Passages from Mind is a Myth

Mind is a Myth - U.G. Krishnamurti 

You arrive seeking understanding, while I am only interested in making it crystal clear that there is nothing to understand. As long as you want to understand, so long there will be this awkward relationship between two individuals. I am always emphasizing that somehow the truth has to dawn upon you that there is nothing to understand. As long as you think, accept, and believe that there is something to understand, and make that understanding a goal to be placed before you, demanding search and struggle, you are lost and will live in misery.



Mind is a Myth - U.G. Krishnamurti

I have only a few things to say and I go on repeating them again and again and again. There are no questions for me, other than the practical questions for everyday functioning in this world. You, however, have many, many questions. These questions all have the same source: your knowledge. It is simply not in the nature of things that you can have a question without knowing the answer already. So meaningful dialogue is simply not possible when you are asking questions to yourself and to me, because you have already made up your mind, you already possess the answers. So communication between us is impossible; what is the point of carrying on any dialogue?



Mind is a Myth - U.G. Krishnamurti 
 

Your dilemma is that you are searching for answers to questions you already know the answer to. This is making you neurotic. If the questions you have were actually solvable, it, the question, would blow itself up. Because all questions are merely variations on the same question, the annihilation of one means the annihilation of all. So freedom exists not in finding answers, but in the dissolution of all questions.

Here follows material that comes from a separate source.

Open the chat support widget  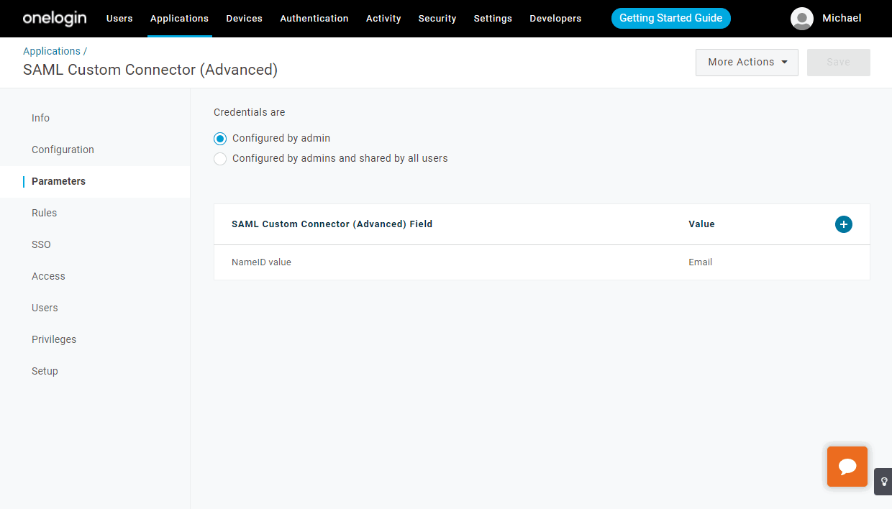[x=847, y=466]
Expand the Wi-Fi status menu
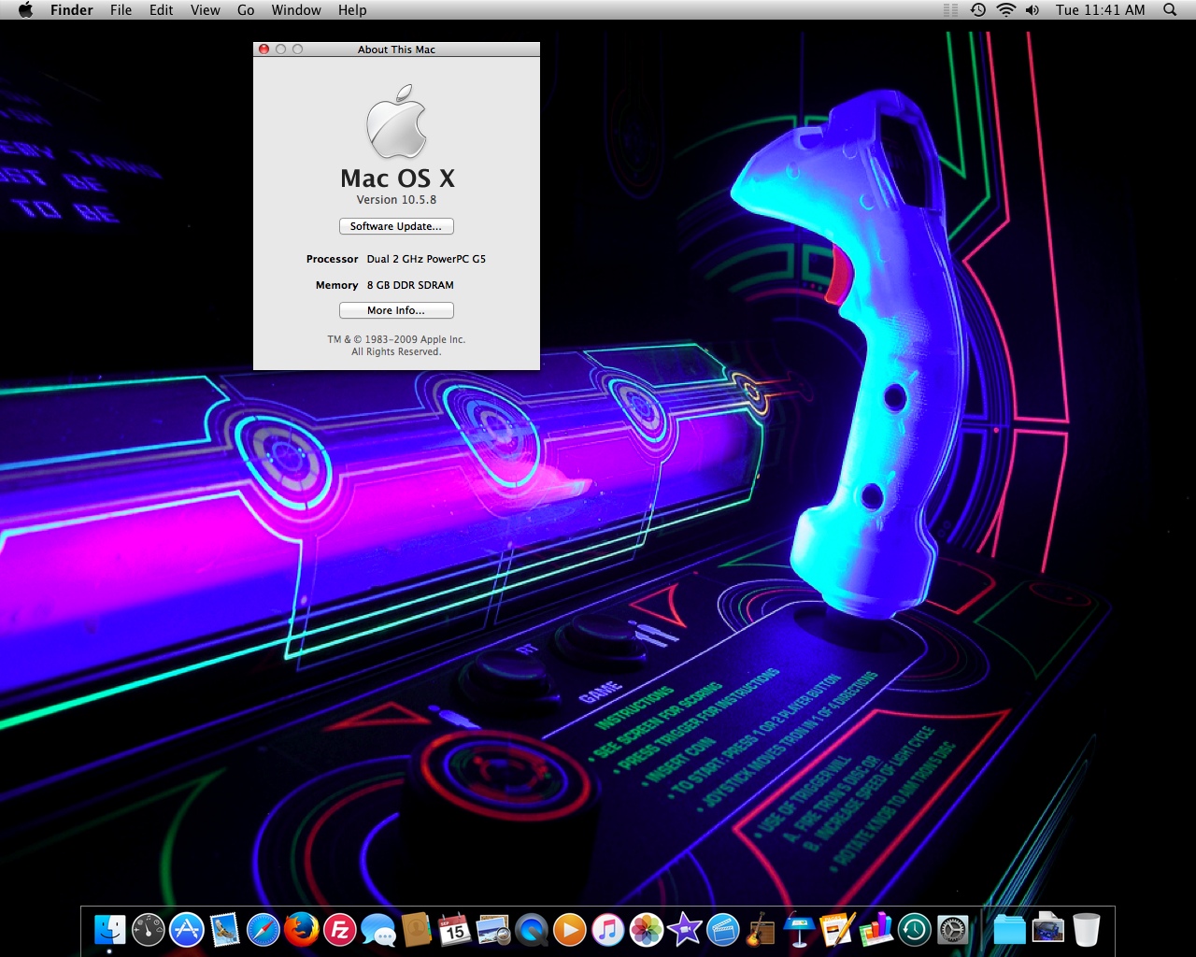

Mind is a Myth - U.G. Krishnamurti 
 

What do you want to get? There is always somebody to help you get what you want, for a price. You have foolishly divided life into higher and lower goals, into material and spiritual paths. In either case great struggle, pain, and effort is involved. I say, on the other hand, that there are no spiritual goals at all; they are simply the extension of material goals into what you imagine to be a higher, loftier plane. You mistakenly believe that by pursuing the spiritual goal you will somehow miraculously make your material goals simple and manageable. Such pursuits are in actuality not possible. You may think that only inferior persons pursue material goals, that material achievements are boring. But in fact the so-called spiritual goals you have put before yourself are exactly the same.